Quince specializes in vocal music that freely traverses the soundscape more precisely than the fixed “tempered” scales of western instrumental music. That is, their voices can express tones “between the notes.” This is not as unusual as it sounds. Even a barbershop quartet seeks an harmonious blend that is truer to the composite sound than fixed note instruments would permit. Quince also favors music which explores the sounds of words, seeking “music” in the articulation of syllables and phrases. These special skills invite composers to experiment with a unique palette of sound.
Established composer Jonathan Sokol wrote Le Saleve (2011) which features an alliterative poem – a love story told almost entirely with words beginning with or sounding strong s’s: “Silence strong, sirensong, swaying shaped, sure…falling silentsure, harpstrings, heartstrings, sighing into the clouds.” The sung text transforms into direct chords that “slide fluidly from one to another.”
Each of the student compositions seem tailored to the unique talents of the Quince quartet. Joshua Backes contributed 30 Lashes (2015) to poetry he wrote “based on my interpretations of eastern philosophies and dialogues.” Anatasya Koshkin composed Siberia (2015) “to depict the presence of words and sounds that evoke a sense of remembered place and certain kind of a natural environment.” Robert Lane Tolson Jr. wrote Witty Name (2015) to “attach twelve sounds (phonemes) to their own chromatic pitch.” Warren Engstrom‘s hushers (2015) exploits “four consonants in the Russian language characterized by their noisiness.” Monte Weber explores the slightly different meanings as the text from Alvin Lucier‘s work, I am sitting in a room, is “fragmented, repositioned, and reordered to create a slightly different narrative.”
Saturday Evening, April 18: Collaborating composers Katherine Young and J. Austin Wulliman will perform a single large scale work – Diligence is to Magic as Progress is to Flight. Wulliman will play violin and viola (both “prepared” and “normal” instruments) joined by Young managing video and electronics. Video elements include visuals used as a score for structured improvisation. A sound installation can be heard before the work begins.

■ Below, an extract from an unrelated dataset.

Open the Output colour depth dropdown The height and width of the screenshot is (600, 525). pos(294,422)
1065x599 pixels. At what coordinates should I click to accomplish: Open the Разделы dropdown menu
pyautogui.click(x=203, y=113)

A review of the group’s Chicago premier of Diligence (in 2013) in NewMusicBox offers an interesting take on the music:
“What made Diligence so satisfying was that it brought the greatest strengths of both composer and performer into bold relief. Young’s compositional hallmarks—her visceral approach to sound; her organic use of repetition, structure, and pacing; her attentiveness to the smallest details of timbre; her adventurousness in using instruments in unexpected ways—made the work feel like a living thing, breathing and unfolding as the evening progressed. And Wulliman’s strongest characteristics as a performer—his intensity of focus, his absolute commitment to each musical gesture—made listeners feel that the pair’s collaborative vision was being fully embodied in each moment.”
Selections from this evolving work may be sampled on YouTube and Parlourtapes.
The most gratifying part of a series of concerts like this is to witness new Milwaukee composers finding their voice and to appreciate the broad palette they have to draw from as 21st century classical music develops.
All three concerts begin at 7:30 PM in the UW – Milwaukee Recital Hall – 2400 E Kenwood Blvd. All concerts are free.